Key Lime and Fresh Mint Donut Trifle

Make the layers a couple days in advance, so that the day of your party, all you need to do is build the trifle.

Serves 15

  • 1 quart unsweetened whipping cream
  • Pastry cream
  • 12 glazed yeast or powdered cake donuts (nine for the recipe, three for yourself to eat)
  • Key lime curd
  • Mint icing
  • Key lime slices

Build the trifle from bottom up in a large pedestal trifle dish. Start by layering the dish with ⅓ whipped cream, half the pastry cream, three donuts, half the key lime curd, ⅓ whipped cream, three donuts, half the pastry cream, half the key lime curd, the remaining donuts, and ⅓ of the whipped cream. Finish with the mint icing and slices of key lime.

Pastry Cream

  • 2 cups milk
  • ¼ cup white sugar
  • 2 eggs
  • ¼ cup cornstarch
  • ⅓ cup sugar
  • 2 tablespoons butter, either cold or room temperature
  • 1 teaspoon vanilla extract

Bring milk to a simmer over medium heat. In a medium bowl, whisk together the sugar, eggs, and cornstarch.
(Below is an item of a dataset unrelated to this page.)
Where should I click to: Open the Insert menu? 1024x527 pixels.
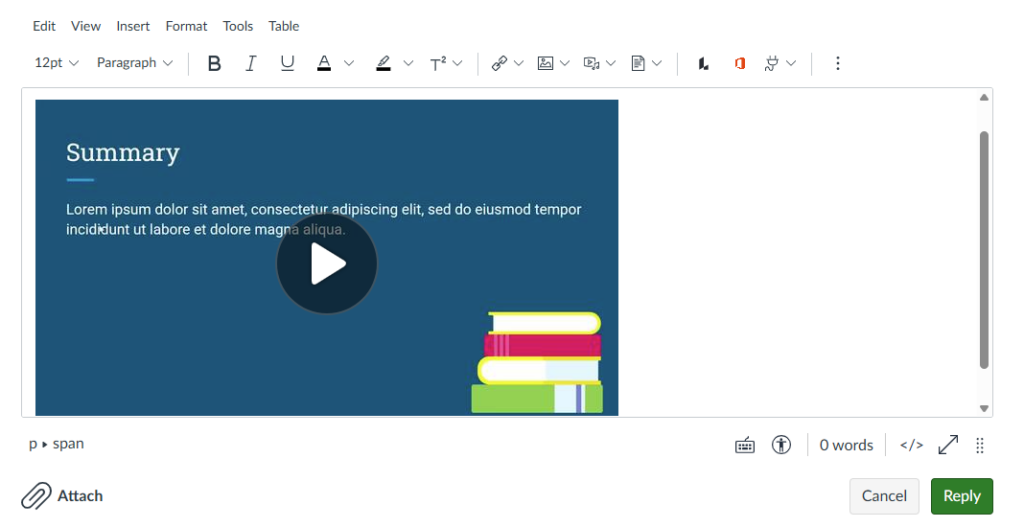click(x=133, y=26)
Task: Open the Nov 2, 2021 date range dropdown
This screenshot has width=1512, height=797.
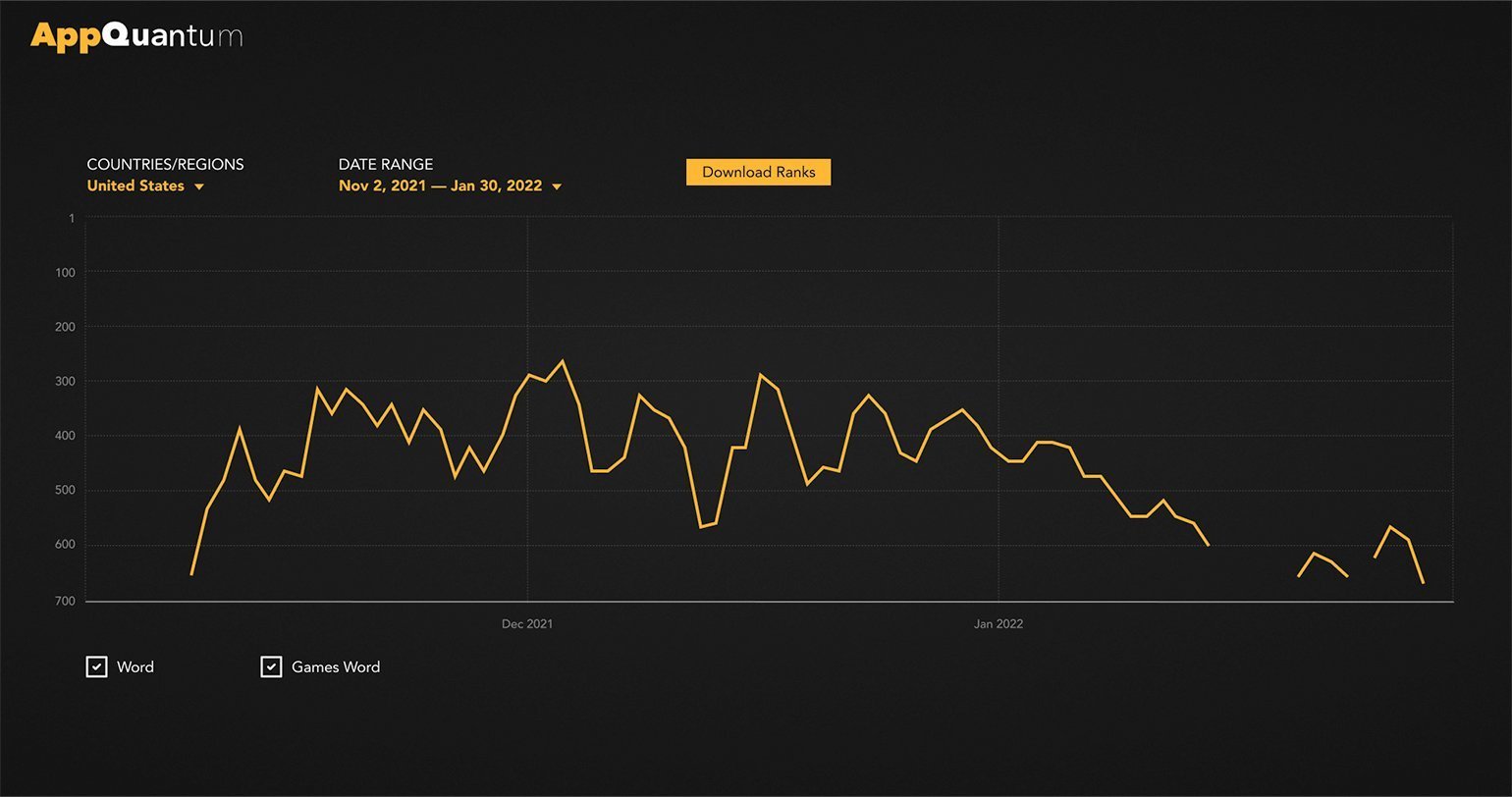Action: pyautogui.click(x=440, y=186)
After the milk comes to a simmer, drizzle it into the bowl in a thin stream while mixing. Return the mixture to the saucepan. Bring to a boil over medium-low heat, whisking constantly so the eggs don’t curdle or scorch on the bottom. The mixture will thicken when it reaches a boil. Remove from heat. Whisk in the butter and vanilla, and mix until the butter is blended in. Pour into a heatproof container. Place a piece of plastic wrap directly on the surface to prevent a skin from forming. Refrigerate until chilled before using.

Key Lime Curd

  • 1½ cups sugar
  • ½ cup key lime juice
  • 4 extra-large eggs
  • ⅛ teaspoon salt
  • ¼ pound unsalted butter, room temperature

Beat in the sugar and key lime juice. Add the eggs, one at a time. Add salt. Whisk the butter. Mix until combined. Pour the mixture into a 2-quart saucepan. Cook over low heat until thickened, about 10 minutes, stirring constantly. The key lime curd will thicken at a simmer. Remove from the heat and cool. Reserve.

Mint Icing

  • 6 mint leaves
  • ¼ cup water
  • 2 cups confectioners sugar

In a blender, combine mint leaves and water. Pulse till mint is pulverized. Strain through a fine mesh strainer into a large bowl. It is okay if there are small flecks of mint. Whisk in confectioners sugar. Reserve.